══ TEXT SECTION

Then apply the Despeckle function to the binary image to remove any remaining single pixel noise. Then apply the Close function by clicking Process, Binary, Close, to connect dark pixels separated by a maximum of two pixels. Next, remove outliers by clicking Process, Noise, Remove Outliers.
After saving the image as a separate file for future use, skeletonize the image using the toolbar, by clicking Process, Binary, Skeletonize. Select the skeletonized image and run the AnalyzeSkeleton plugin by clicking Plugins, Skeleton, Analyze Skeleton, and checking the branch information box. Copy the data from the results and branch information outputs, and paste the data into an Excel spreadsheet.
In Excel, trim the data to remove skeleton fragments that result from IHC and image acquisition. Determine which length of fragments will be trimmed from the dataset by opening the skeletonized image in ImageJ and selecting the Line tool. Measure several fragments, taking note of the average length, and decide on a cutoff value, which should be consistent throughout the dataset.

════
══ INFORMATION SUPPLIED

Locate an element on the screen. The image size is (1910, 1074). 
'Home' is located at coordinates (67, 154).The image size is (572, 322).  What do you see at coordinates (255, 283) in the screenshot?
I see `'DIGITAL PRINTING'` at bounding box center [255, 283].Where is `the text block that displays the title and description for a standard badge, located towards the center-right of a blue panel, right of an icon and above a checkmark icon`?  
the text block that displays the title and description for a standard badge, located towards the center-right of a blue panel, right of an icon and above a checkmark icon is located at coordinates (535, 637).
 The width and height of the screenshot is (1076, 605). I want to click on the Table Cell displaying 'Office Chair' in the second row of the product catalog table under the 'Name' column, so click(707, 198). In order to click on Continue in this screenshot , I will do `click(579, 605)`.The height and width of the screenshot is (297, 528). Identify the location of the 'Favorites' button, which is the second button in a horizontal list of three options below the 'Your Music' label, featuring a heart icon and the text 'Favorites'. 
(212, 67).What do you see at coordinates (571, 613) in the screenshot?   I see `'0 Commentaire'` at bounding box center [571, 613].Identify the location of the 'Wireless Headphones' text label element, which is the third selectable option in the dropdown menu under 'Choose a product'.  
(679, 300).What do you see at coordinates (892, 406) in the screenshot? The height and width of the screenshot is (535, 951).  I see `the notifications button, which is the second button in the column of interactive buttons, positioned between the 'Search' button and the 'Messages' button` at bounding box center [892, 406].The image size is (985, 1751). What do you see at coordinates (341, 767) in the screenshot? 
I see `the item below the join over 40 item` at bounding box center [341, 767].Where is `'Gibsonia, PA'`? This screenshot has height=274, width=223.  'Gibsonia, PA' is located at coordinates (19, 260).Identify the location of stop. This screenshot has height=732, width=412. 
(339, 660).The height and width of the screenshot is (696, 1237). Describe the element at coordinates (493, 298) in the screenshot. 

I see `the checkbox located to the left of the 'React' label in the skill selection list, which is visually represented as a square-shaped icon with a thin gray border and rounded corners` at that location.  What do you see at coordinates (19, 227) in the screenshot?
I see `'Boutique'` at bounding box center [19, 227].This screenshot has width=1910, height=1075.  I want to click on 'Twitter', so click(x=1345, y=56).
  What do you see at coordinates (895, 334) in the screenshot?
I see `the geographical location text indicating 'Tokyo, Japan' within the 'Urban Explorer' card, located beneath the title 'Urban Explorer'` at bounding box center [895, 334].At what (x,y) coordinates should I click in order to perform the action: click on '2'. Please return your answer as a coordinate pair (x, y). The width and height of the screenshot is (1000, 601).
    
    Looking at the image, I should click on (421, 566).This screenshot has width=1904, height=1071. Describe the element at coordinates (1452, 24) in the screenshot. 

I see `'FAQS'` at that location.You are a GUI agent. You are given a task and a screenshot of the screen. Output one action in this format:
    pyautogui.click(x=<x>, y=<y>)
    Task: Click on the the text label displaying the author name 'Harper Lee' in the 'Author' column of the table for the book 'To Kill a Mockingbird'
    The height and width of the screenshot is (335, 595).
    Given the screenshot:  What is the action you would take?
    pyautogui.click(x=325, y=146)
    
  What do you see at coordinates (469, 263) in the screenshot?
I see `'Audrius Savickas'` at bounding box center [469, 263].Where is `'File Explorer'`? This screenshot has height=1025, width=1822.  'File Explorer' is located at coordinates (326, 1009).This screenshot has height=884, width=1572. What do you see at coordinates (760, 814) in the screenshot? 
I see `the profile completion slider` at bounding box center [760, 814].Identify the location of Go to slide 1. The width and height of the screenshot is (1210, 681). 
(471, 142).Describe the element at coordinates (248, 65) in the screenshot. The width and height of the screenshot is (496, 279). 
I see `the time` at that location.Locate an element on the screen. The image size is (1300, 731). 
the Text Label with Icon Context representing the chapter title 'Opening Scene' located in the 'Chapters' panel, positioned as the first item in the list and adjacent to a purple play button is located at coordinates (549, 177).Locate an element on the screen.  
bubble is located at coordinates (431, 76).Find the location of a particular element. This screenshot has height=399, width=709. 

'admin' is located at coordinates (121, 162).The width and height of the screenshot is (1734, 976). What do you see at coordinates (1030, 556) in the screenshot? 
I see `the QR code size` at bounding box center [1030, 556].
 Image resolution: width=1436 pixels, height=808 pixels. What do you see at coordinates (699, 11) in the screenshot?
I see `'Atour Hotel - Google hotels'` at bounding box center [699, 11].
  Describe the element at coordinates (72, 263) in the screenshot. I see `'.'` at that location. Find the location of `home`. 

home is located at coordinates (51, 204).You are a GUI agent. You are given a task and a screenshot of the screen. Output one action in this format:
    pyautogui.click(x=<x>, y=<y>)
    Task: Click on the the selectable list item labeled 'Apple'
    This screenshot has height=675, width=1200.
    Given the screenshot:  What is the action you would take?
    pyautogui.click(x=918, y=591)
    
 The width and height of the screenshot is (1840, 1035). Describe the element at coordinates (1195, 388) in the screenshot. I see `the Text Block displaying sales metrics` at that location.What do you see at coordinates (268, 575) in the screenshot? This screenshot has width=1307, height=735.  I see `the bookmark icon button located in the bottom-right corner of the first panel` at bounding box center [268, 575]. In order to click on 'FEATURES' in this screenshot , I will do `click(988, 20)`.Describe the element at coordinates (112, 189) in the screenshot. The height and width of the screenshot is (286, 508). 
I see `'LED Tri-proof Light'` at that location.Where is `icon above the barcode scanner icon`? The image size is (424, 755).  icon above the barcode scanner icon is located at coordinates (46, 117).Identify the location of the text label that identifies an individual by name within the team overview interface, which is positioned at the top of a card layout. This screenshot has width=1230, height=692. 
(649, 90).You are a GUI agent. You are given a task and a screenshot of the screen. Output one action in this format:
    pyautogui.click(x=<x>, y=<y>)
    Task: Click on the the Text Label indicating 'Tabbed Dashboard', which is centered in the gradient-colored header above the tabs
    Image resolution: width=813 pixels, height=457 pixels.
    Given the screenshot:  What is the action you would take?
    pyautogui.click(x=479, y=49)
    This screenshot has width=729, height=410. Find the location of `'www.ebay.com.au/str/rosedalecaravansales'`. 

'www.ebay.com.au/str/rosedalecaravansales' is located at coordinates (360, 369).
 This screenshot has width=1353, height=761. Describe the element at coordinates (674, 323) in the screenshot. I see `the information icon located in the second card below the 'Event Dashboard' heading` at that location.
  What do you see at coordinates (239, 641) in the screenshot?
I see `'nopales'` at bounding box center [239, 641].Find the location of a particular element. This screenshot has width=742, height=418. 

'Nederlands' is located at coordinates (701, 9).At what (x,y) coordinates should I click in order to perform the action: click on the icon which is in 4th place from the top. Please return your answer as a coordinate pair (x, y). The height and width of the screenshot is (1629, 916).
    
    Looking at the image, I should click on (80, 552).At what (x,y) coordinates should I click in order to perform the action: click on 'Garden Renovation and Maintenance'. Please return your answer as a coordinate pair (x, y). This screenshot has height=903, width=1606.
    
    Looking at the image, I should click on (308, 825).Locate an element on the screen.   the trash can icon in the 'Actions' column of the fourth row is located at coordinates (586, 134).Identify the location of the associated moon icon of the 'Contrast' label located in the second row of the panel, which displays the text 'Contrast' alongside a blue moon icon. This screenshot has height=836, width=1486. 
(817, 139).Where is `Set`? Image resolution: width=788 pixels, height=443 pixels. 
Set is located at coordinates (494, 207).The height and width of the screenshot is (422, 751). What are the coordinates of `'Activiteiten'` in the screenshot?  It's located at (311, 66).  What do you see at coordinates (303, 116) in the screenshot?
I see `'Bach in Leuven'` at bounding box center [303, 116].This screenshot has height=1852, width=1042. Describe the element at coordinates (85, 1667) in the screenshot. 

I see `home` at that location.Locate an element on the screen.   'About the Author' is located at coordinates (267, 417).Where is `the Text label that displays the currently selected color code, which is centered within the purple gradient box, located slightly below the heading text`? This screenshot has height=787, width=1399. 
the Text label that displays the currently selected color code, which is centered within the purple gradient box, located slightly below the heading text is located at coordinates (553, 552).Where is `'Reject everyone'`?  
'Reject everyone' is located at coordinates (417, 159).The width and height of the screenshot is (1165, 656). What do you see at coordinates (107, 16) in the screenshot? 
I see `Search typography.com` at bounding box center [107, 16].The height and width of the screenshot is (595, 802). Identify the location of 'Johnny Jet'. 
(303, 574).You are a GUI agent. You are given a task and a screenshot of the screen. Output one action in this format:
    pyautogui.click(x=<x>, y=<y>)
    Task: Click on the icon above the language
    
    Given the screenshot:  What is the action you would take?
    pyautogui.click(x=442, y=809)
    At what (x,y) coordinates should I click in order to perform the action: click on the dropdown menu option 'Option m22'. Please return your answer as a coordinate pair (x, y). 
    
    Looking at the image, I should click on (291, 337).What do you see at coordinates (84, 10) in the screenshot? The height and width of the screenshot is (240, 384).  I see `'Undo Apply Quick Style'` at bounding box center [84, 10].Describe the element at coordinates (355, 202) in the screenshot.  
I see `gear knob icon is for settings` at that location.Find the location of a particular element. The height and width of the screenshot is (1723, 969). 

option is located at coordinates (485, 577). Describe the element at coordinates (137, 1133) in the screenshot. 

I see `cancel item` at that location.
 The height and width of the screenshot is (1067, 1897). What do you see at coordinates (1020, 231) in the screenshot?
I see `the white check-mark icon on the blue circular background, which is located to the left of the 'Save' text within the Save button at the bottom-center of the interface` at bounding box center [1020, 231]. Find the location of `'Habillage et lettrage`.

════

## [LIST OF TASKS]
**a.** Check each statement against the ImageJ skeleton analysis text. For each, answer yes or no and quote the words of the text that decide it.
(i) The Close function connects dark pixels that are separated by up to two pixels.
(ii) The image is skeletonized first and then saved as a separate file.
(iii) The cutoff value for trimming fragments may differ from image to image.
**b.** In the ImageJ skeleton analysis text, which box is checked when the AnalyzeSkeleton plugin is run?
**c.** Carry on the ImageJ skeleton analysis text, starting after its last sentence.

## [EXPECTED OUTPUTS]
**a.**
(i) Yes: "to connect dark pixels separated by a maximum of two pixels"
(ii) No: "After saving the image as a separate file for future use, skeletonize the image"
(iii) No: "decide on a cutoff value, which should be consistent throughout the dataset"

**b.** The branch information box.

**c.**
Custom sort the Excel spreadsheet by clicking Sort and Filter, Custom Sort. Sort by endpoint voxels from largest to smallest, and in a new level, by Mx branch PT from largest to smallest. Remove every row that contains two endpoints with a maximum branch length of less than the cutoff value.
Sum the data in the endpoints column to calculate the total number of endpoints collected from the image. Repeat for branch information data after sorting by branch length. After all data have been trimmed and summed, divide the data from each image by the number of microglia somas in the corresponding image.
Enter the final endpoint and cell and branch length per cell data into statistical software. Ensure that the FracLac plugin has been downloaded. Then use the rectangle tool to draw the ROI.
Ensure that the box is large enough to capture the entire cell, and can remain consistent throughout the dataset. In the ROI Manager window, select Update to lock the ROI onto a randomly-selected cell in the photomicrograph. Open the binary image containing the selected cell.
Double click the Paintbrush tool, set the color to black, and adjust the brush width as needed. Using the matching photomicrograph as a reference, use the Paintbrush to remove adjacent cell processes, connect fragmented processes, and isolate the cell of interest. Once the binary cell has been isolated, save the binary file.
Convert the binary cell to an outline using the toolbar, via Process, Binary, Outline. In the toolbar, open FracLac using the toolbar, by clicking Plugins, Fractal Analysis, FracLac, and select BC for box counting. In Grid Design, set Num G to four.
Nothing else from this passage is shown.